Can you recast the part of the listing that opens with the line containing "Task: Click the 소레아의 은밀한 기술 item icon" and closes with the line containing "I will 956,391." as a two-column CSV with the headers task and answer, one row for each pairing of text and answer? Put every field in quotes and turn any line breaks into spaces.

Given data:
+ + +
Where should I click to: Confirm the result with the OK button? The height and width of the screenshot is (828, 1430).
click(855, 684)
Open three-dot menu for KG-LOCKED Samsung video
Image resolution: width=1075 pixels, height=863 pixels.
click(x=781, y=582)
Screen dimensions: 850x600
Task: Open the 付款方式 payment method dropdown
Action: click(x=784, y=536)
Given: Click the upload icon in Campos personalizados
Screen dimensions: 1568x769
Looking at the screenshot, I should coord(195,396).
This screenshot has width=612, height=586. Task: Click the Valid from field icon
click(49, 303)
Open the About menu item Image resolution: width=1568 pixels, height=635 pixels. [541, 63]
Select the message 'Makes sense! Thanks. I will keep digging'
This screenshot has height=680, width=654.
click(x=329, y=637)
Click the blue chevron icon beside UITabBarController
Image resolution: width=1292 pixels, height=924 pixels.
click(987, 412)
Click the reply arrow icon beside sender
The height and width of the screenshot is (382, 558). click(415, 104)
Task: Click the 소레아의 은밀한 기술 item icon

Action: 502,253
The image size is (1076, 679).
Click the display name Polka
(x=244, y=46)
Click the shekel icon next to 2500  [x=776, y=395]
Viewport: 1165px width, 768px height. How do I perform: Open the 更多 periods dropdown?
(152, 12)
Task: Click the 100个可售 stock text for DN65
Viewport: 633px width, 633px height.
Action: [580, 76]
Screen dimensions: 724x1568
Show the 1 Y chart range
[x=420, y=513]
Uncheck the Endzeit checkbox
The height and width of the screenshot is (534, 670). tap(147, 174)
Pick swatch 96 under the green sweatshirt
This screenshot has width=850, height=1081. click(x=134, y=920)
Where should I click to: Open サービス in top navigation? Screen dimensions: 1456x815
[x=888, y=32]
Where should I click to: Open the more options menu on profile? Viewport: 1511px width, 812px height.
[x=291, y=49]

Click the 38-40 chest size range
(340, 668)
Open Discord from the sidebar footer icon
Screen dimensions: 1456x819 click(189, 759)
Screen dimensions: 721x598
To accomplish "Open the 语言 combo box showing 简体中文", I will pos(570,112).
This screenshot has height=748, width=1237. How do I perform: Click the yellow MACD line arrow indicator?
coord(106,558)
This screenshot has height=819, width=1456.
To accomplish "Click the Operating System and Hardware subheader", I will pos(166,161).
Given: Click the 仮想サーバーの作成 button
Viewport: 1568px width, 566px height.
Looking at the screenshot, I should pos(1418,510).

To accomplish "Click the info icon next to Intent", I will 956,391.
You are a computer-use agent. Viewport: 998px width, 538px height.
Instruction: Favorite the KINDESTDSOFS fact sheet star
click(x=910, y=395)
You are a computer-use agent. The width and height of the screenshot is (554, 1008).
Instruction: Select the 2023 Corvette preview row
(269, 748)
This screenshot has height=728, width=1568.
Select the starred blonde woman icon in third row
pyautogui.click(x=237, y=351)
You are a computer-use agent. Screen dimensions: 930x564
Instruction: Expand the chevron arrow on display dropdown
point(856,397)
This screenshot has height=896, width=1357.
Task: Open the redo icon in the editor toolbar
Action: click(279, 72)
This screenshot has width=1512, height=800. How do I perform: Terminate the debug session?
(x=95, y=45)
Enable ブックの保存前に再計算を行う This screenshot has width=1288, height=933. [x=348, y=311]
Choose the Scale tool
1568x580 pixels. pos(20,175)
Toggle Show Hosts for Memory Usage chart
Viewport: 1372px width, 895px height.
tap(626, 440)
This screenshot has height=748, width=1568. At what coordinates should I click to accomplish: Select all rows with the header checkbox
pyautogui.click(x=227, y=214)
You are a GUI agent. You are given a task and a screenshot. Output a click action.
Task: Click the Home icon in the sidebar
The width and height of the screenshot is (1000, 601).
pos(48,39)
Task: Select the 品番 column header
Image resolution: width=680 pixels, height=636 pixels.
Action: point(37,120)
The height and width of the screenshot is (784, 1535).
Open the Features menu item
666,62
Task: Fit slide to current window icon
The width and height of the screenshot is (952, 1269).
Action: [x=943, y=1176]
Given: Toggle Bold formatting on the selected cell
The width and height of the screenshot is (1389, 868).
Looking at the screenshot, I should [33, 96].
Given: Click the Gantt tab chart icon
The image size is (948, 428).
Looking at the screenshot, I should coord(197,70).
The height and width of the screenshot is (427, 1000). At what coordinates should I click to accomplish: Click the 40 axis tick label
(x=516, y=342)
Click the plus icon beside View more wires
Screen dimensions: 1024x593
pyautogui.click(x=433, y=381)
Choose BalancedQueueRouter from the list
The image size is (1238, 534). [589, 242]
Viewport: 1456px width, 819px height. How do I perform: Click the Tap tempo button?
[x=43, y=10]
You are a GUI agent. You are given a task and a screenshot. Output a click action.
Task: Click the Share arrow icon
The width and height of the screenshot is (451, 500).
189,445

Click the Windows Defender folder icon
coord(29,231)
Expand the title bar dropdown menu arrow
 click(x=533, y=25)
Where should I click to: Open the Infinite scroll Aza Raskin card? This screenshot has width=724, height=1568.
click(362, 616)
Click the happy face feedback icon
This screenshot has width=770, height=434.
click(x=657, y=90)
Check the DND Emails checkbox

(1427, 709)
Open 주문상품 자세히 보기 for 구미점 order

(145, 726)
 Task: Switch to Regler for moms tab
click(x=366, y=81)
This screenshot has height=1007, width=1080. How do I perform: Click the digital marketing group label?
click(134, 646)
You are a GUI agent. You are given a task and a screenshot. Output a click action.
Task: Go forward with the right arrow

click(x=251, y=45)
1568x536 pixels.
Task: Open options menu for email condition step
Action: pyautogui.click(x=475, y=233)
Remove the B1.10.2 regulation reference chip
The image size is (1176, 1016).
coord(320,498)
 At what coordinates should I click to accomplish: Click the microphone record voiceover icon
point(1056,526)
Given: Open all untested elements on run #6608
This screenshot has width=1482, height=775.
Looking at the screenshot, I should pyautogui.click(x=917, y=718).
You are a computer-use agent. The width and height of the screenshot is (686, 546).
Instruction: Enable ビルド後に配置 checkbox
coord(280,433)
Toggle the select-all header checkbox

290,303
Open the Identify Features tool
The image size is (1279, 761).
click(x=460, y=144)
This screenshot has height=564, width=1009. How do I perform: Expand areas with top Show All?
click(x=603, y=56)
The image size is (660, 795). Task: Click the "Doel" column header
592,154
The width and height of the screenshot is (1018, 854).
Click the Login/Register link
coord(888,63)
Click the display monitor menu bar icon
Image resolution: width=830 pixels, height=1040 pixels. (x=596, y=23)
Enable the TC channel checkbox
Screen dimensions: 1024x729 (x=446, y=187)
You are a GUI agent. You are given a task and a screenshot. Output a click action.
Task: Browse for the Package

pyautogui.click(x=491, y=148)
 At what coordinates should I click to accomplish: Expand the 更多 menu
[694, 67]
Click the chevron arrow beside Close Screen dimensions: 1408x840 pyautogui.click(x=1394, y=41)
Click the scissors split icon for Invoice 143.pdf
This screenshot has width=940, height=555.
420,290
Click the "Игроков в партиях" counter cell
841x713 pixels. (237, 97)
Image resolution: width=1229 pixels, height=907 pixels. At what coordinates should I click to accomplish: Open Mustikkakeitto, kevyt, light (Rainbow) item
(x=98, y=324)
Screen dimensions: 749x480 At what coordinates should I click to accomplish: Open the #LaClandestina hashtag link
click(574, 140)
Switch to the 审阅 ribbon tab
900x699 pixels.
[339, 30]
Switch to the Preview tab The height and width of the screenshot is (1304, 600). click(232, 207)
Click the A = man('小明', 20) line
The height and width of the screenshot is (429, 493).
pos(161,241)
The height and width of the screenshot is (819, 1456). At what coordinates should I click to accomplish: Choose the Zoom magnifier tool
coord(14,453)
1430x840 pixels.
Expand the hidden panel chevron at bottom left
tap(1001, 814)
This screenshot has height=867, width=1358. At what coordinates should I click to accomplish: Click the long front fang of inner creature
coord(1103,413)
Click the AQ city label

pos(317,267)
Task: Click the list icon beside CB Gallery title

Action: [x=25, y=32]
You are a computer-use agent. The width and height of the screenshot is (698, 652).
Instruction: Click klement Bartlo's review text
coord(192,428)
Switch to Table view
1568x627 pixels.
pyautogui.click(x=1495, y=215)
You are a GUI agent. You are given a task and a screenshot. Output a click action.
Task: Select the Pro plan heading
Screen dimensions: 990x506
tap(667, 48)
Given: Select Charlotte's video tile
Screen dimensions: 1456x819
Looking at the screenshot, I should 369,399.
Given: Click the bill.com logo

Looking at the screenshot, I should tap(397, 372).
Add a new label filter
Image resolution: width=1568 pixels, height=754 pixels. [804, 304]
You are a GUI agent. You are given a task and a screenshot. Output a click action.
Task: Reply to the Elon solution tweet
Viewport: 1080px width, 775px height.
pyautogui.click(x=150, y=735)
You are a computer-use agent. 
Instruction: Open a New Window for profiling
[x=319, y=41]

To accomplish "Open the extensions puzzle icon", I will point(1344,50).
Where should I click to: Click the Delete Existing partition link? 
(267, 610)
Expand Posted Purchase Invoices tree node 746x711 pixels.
+ + +
Answer to this problem:
task,answer
"Task: Click the 소레아의 은밀한 기술 item icon","Action: 502,253"
"The image size is (1076, 679). Click the display name Polka","(x=244, y=46)"
"Click the shekel icon next to 2500","[x=776, y=395]"
"Viewport: 1165px width, 768px height. How do I perform: Open the 更多 periods dropdown?","(152, 12)"
"Task: Click the 100个可售 stock text for DN65 Viewport: 633px width, 633px height.","Action: [580, 76]"
"Screen dimensions: 724x1568 Show the 1 Y chart range","[x=420, y=513]"
"Uncheck the Endzeit checkbox","The height and width of the screenshot is (534, 670). tap(147, 174)"
"Pick swatch 96 under the green sweatshirt","This screenshot has width=850, height=1081. click(x=134, y=920)"
"Where should I click to: Open サービス in top navigation? Screen dimensions: 1456x815","[x=888, y=32]"
"Where should I click to: Open the more options menu on profile? Viewport: 1511px width, 812px height.","[x=291, y=49]"
"Click the 38-40 chest size range","(340, 668)"
"Open Discord from the sidebar footer icon","Screen dimensions: 1456x819 click(189, 759)"
"Screen dimensions: 721x598 To accomplish ""Open the 语言 combo box showing 简体中文"",","I will pos(570,112)."
"This screenshot has height=748, width=1237. How do I perform: Click the yellow MACD line arrow indicator?","coord(106,558)"
"This screenshot has height=819, width=1456. To accomplish ""Click the Operating System and Hardware subheader"",","I will pos(166,161)."
"Given: Click the 仮想サーバーの作成 button Viewport: 1568px width, 566px height.","Looking at the screenshot, I should pos(1418,510)."
"To accomplish ""Click the info icon next to Intent"",","I will 956,391."